Two-Face

Josh Marshall has been all over the fakery of McCain's 'suspended' campaign (I linked to his most recent post on the subject, but there are others all over the site), and I was also struck by this post by Steve Benen about McCain's gambler persona (really, if you're not reading Benen this political season, you're denying yourself some of the best commentary on the web, as well as exhaustive links to other news). Taken together, the blatant lying and the needless, reckless risk-taking more fully explain (for me, anyway), why Bill Clinton would be out on morning talk shows today defending McCain's call for canceling the debates (h/t to Andrew Sullivan for the link).
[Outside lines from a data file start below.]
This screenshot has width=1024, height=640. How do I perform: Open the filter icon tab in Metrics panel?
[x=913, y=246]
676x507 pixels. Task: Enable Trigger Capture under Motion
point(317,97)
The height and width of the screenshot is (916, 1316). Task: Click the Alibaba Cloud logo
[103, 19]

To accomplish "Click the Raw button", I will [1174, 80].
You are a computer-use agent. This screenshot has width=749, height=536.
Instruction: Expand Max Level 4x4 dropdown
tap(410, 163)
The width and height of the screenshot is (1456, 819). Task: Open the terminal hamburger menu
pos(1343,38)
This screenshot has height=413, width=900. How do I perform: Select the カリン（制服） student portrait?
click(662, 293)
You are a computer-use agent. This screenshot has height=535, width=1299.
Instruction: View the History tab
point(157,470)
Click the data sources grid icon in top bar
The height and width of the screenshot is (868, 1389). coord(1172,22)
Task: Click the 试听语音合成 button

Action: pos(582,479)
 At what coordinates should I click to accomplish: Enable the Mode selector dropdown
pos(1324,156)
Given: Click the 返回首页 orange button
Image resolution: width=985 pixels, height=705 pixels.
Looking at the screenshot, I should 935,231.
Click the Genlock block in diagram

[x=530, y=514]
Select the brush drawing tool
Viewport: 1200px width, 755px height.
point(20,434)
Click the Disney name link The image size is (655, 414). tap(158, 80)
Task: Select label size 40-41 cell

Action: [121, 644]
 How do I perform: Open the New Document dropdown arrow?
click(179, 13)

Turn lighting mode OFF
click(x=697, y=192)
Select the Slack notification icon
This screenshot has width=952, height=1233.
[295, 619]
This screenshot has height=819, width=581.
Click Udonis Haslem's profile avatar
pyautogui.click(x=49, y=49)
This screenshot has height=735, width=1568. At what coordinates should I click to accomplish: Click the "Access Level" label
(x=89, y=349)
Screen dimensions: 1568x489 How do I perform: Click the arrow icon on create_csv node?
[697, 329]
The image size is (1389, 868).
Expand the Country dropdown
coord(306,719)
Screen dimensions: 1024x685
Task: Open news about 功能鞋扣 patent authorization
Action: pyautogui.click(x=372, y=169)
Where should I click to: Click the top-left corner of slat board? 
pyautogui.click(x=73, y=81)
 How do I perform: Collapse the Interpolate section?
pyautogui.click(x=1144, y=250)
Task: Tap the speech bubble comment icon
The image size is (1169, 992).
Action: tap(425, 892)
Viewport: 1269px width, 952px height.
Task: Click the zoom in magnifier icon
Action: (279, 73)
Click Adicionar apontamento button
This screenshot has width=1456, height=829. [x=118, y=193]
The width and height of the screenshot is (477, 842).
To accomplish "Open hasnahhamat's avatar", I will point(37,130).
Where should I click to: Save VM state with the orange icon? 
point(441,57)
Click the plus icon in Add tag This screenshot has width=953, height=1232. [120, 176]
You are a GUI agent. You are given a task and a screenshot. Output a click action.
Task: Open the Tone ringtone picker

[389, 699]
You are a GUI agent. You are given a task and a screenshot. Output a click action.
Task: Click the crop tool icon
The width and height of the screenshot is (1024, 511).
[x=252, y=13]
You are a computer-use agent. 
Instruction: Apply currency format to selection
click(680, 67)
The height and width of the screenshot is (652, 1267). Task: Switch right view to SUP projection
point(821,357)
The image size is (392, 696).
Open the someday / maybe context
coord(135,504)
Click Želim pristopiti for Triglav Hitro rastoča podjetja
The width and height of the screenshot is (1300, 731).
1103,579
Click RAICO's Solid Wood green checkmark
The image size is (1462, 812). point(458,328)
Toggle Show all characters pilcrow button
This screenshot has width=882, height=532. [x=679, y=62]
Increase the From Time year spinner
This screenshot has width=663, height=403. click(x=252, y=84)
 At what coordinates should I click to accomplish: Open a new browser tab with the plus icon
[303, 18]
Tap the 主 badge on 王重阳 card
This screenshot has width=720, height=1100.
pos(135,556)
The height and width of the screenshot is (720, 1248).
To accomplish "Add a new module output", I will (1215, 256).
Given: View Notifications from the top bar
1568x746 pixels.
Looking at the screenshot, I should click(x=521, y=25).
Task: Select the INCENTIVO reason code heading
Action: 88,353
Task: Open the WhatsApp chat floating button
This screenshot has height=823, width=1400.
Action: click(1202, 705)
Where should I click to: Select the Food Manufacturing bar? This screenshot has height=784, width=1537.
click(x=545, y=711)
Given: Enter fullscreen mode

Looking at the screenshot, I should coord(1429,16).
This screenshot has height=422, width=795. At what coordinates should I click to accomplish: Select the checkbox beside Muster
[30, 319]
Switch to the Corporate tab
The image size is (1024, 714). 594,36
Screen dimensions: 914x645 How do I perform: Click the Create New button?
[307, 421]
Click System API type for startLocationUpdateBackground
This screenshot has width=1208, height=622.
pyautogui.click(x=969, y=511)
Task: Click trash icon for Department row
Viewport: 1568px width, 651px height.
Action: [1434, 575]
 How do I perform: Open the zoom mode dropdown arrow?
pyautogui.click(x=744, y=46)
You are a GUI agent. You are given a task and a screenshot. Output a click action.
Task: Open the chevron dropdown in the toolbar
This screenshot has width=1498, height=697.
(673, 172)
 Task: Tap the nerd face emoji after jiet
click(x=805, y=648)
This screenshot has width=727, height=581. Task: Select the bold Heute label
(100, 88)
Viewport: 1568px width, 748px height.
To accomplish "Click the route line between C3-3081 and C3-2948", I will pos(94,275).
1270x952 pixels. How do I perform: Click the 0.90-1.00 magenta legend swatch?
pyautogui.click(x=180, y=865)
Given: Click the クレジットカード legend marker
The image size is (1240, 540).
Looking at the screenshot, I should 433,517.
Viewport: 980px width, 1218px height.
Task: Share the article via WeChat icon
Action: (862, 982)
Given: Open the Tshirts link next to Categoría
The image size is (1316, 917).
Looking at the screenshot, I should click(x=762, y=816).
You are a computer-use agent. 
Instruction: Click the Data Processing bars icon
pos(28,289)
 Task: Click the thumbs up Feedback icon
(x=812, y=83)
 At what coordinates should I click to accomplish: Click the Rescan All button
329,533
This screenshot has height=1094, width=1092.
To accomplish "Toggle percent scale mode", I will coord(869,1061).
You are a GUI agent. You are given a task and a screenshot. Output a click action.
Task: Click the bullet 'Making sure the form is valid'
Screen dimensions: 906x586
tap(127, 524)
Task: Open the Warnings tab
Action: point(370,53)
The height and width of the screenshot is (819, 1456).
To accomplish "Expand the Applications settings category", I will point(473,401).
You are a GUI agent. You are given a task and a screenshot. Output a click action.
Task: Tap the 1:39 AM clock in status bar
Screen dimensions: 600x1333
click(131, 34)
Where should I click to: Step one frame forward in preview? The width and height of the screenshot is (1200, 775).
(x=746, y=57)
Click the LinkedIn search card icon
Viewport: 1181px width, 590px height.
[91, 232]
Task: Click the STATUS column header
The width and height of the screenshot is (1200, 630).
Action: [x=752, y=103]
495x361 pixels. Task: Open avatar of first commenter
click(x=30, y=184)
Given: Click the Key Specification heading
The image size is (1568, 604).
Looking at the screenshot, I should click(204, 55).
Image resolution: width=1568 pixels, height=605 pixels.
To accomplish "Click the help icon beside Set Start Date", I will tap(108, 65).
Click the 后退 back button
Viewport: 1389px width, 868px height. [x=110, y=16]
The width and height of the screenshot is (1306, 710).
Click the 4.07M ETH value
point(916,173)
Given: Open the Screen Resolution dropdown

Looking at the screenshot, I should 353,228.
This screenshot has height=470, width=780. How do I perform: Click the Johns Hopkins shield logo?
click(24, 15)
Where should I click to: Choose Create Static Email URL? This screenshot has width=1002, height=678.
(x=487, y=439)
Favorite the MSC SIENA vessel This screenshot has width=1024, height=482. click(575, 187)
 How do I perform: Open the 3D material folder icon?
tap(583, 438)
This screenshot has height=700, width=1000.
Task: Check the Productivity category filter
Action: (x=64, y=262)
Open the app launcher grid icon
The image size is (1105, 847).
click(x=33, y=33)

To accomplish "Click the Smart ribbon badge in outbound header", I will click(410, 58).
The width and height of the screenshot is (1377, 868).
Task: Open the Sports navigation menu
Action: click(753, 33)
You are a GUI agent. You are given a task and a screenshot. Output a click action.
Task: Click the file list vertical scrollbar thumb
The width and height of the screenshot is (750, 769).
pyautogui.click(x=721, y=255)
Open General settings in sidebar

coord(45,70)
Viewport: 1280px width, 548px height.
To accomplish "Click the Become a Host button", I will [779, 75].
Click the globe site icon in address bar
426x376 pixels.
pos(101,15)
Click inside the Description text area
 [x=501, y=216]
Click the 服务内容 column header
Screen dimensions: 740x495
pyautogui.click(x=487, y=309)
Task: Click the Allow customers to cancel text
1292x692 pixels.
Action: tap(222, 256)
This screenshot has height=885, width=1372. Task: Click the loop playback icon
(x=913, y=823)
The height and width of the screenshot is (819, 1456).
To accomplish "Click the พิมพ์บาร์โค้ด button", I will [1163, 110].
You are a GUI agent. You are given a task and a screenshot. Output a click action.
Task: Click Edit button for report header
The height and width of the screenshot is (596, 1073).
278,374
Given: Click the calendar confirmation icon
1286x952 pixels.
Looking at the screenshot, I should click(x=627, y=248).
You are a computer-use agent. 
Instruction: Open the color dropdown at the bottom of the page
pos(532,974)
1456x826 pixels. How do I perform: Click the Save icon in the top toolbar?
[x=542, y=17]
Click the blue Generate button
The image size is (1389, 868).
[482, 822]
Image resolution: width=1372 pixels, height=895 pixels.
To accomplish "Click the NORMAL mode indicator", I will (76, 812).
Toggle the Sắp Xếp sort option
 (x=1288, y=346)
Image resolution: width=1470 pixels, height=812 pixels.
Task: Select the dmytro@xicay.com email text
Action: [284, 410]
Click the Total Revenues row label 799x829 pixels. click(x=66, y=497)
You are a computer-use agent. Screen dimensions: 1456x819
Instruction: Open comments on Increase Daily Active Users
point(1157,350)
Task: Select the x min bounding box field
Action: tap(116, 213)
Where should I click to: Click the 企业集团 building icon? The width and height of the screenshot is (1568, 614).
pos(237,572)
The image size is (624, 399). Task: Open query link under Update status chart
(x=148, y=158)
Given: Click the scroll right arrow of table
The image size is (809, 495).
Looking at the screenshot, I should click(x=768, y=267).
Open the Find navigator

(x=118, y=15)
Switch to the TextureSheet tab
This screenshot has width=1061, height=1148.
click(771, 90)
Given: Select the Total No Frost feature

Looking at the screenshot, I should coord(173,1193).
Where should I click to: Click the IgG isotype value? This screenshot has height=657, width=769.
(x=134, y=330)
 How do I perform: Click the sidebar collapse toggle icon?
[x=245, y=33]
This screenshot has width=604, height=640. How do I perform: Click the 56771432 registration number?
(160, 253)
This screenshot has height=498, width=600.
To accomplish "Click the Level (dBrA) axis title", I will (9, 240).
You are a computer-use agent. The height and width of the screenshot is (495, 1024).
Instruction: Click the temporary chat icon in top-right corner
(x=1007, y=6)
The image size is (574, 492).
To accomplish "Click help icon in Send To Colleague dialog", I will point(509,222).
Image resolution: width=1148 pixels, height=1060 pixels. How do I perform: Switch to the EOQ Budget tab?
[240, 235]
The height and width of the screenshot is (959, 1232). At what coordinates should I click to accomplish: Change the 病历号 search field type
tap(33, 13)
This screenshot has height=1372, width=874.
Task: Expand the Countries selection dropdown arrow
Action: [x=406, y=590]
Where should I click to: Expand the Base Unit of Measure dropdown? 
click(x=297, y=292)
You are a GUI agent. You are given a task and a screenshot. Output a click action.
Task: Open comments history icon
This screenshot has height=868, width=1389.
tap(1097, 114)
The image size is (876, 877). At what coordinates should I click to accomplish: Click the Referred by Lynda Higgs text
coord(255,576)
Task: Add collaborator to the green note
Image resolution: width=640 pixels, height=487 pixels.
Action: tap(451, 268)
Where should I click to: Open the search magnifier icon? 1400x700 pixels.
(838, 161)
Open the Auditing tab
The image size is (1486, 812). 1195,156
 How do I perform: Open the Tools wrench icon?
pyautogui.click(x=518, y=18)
It's not just that McCain spoke at his Global Initiative this week (where Bill gave him another needless tongue bath); it's not just that Obama defeated HIllary Clinton in the primaries (although I suspect that's a big part of it); it's not just that Bill Clinton, for all his staggering gifts, is an insecure narcissist who bristles at the notion of a younger, charismatic candidate taking his place as party leader; it's not just that Clinton may feel lingering bitterness on being called on the kinds of racially-tinged crap he and Hillary Clinton tried to pull on Obama in the primaries (ironically, the same kinds of racially-tinged attacks that were used on him for years in Arkansas and Washington, as documented-- again, note the irony-- by Cilnton campaign staffer Sidney Blumenthal in his book The Clinton Wars).

It's that Bill Clinton probably sees in John McCain the same kind of egocentric, self-destructive, self-righteous gambler, willing (no, needing) to continually raise the stakes in order to come out looking even more heroic (Marshall's TPM staffers describe it as McCain riding into Washington on a white horse to save the day). Party be damned: this is a kindred soul, and Bill can't help but reach out to him. At least when he was President, Clinton could channel those gambling instincts into policy maneuvers that benefitted his constituents (as when he made Newt Gingrich blink in '95 over the government shutdown). Now that he's out of the White House, he still hasn't figured out how to control his impulses, which makes him a dangerous surrogate to have out there.

Then again, if he is, as Sullivan put it, "openly spinning for McCain," perhaps that explains Obama's widening lead in various state and national polls?